The company explained that in normal circumstances when a utility power fails, the electrical load is maintained by multiple layers of power redundancy; however, during the weekend, the instances that lost power lost access to both their primary and secondary power, which resulted in an "unusually long voltage sag".
"This failure resulted in a total loss of utility power to multiple AWS facilities.

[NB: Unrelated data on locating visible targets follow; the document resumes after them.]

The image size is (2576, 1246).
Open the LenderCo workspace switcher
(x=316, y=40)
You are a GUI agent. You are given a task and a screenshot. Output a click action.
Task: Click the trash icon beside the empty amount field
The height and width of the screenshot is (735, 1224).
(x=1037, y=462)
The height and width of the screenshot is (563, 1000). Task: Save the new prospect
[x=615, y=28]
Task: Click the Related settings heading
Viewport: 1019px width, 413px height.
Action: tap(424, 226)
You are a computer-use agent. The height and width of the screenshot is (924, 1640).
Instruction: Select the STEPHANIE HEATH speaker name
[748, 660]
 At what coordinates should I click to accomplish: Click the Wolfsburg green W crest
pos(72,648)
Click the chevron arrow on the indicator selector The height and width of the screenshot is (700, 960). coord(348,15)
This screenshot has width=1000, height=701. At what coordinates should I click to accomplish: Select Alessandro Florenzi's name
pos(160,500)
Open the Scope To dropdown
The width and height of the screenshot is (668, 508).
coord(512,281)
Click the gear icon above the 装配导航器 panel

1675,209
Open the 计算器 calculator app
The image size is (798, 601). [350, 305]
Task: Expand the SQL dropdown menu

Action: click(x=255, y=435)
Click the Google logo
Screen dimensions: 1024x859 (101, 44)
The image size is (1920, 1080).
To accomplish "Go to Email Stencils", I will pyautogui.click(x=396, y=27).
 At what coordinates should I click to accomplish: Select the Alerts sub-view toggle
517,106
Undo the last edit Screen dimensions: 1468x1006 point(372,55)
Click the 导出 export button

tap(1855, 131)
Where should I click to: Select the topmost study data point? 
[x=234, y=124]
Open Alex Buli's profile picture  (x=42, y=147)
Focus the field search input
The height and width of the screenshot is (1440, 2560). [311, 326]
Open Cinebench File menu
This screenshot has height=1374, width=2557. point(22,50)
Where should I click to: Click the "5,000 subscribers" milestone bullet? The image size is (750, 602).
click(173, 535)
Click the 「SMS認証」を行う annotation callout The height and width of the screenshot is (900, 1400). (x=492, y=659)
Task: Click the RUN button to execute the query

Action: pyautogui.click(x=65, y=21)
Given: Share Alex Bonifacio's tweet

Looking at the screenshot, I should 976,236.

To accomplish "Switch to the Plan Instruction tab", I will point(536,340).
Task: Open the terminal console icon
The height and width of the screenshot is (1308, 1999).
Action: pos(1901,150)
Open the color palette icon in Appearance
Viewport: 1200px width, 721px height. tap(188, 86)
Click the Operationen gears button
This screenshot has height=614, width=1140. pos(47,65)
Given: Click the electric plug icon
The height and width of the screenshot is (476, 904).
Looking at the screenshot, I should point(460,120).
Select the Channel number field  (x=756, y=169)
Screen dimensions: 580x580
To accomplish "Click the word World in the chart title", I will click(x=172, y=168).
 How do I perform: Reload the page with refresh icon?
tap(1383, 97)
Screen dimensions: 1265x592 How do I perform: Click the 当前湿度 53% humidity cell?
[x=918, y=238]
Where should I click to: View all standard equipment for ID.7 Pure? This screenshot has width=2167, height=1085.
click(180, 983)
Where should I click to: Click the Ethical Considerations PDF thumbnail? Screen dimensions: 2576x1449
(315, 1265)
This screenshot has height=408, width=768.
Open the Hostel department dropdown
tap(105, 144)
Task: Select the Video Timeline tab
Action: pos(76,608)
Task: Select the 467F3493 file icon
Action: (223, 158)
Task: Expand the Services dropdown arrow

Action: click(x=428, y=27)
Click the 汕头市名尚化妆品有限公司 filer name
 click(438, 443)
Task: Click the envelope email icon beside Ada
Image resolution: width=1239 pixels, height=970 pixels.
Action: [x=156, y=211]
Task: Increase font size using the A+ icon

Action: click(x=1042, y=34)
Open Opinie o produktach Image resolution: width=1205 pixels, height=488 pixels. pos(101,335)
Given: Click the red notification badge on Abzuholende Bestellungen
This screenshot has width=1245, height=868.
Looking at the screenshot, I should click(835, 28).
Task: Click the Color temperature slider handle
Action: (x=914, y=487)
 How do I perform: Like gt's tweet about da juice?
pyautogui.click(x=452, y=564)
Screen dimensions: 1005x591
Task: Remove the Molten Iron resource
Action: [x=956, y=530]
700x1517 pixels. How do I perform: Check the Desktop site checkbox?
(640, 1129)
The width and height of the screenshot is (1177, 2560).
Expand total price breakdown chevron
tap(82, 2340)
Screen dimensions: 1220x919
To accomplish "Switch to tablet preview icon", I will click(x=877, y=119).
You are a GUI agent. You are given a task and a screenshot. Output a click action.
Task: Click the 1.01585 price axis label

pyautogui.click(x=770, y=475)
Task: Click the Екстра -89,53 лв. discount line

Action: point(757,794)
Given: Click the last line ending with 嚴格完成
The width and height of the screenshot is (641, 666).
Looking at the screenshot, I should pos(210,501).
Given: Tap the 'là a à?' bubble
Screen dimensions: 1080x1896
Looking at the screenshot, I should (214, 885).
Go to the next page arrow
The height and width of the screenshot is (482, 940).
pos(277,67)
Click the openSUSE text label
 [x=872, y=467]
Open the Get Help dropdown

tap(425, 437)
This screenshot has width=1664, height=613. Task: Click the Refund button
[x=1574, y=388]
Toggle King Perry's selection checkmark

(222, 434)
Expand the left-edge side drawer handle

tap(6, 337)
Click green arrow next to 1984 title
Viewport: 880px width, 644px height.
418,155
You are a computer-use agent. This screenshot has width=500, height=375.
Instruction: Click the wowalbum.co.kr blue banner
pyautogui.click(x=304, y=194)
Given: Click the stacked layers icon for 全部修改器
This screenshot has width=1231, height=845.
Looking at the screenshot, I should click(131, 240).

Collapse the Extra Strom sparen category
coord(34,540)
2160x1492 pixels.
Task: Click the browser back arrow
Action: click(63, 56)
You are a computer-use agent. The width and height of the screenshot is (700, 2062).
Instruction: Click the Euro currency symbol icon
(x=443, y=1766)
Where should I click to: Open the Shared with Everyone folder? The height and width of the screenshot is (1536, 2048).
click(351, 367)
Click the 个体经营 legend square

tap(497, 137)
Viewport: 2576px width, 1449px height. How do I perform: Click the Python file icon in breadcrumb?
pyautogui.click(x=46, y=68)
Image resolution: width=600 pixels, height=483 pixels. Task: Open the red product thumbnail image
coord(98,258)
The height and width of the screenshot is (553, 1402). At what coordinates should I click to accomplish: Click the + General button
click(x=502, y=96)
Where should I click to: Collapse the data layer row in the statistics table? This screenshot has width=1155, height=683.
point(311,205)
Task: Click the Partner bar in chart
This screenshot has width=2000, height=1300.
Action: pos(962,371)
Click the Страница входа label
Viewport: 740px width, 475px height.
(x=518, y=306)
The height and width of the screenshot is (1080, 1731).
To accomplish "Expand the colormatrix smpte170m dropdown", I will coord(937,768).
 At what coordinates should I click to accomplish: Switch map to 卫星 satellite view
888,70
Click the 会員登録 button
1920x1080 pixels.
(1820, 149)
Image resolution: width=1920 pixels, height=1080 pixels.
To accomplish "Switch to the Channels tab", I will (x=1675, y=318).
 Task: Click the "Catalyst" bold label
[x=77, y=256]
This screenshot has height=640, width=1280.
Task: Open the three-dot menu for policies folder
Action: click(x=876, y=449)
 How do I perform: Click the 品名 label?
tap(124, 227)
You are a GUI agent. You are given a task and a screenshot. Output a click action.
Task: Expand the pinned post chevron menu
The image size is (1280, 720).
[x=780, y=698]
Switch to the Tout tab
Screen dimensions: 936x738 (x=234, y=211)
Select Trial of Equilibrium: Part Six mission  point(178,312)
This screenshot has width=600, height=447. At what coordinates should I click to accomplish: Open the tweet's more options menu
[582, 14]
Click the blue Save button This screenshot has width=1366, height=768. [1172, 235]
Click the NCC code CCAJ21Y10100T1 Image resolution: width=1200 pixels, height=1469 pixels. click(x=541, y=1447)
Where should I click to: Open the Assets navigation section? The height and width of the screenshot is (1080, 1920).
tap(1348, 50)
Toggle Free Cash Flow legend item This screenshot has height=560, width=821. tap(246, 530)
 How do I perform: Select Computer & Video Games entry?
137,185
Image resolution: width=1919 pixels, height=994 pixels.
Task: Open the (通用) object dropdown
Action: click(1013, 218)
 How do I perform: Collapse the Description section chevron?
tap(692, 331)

In one of the facilities, our power redundancy didn't work as designed, and we lost power to a significant number of instances in that Availability Zone," the company said.
Domino's Pizza, Foxtel Play, Foxtel Go, and Stan were among some of the AWS customers that were impacted by disruption.
Within an hour of the power loss, AWS reported it restored power to the facility, noting it was able to recover a majority of the affected instances, all but a small number of instances and volumes that were taking longer to recover.
The company has explained that the small number of instances and volumes that were impacted suffered failed hard drives that led to a loss of the data stored on those servers, which meant it was unable to automatically restore the volume and had to manually recover the damaged storage servers.
"This is a slow process, which is why some volumes took much longer to return to service," the company said.
AWS has acknowledged that following this event it will need to enhance its design to prevent similar outages, and plans to roll out changes to the Sydney region in July.
These changes will include adding additional breakers to allow generators to activate faster; improving the latency issue related to its recovery systems; and beginning regularly testing its recovery processes on unoccupied, long-running hosts. In addition, the company has committed to assuring that its APIs will be more resilient to failures.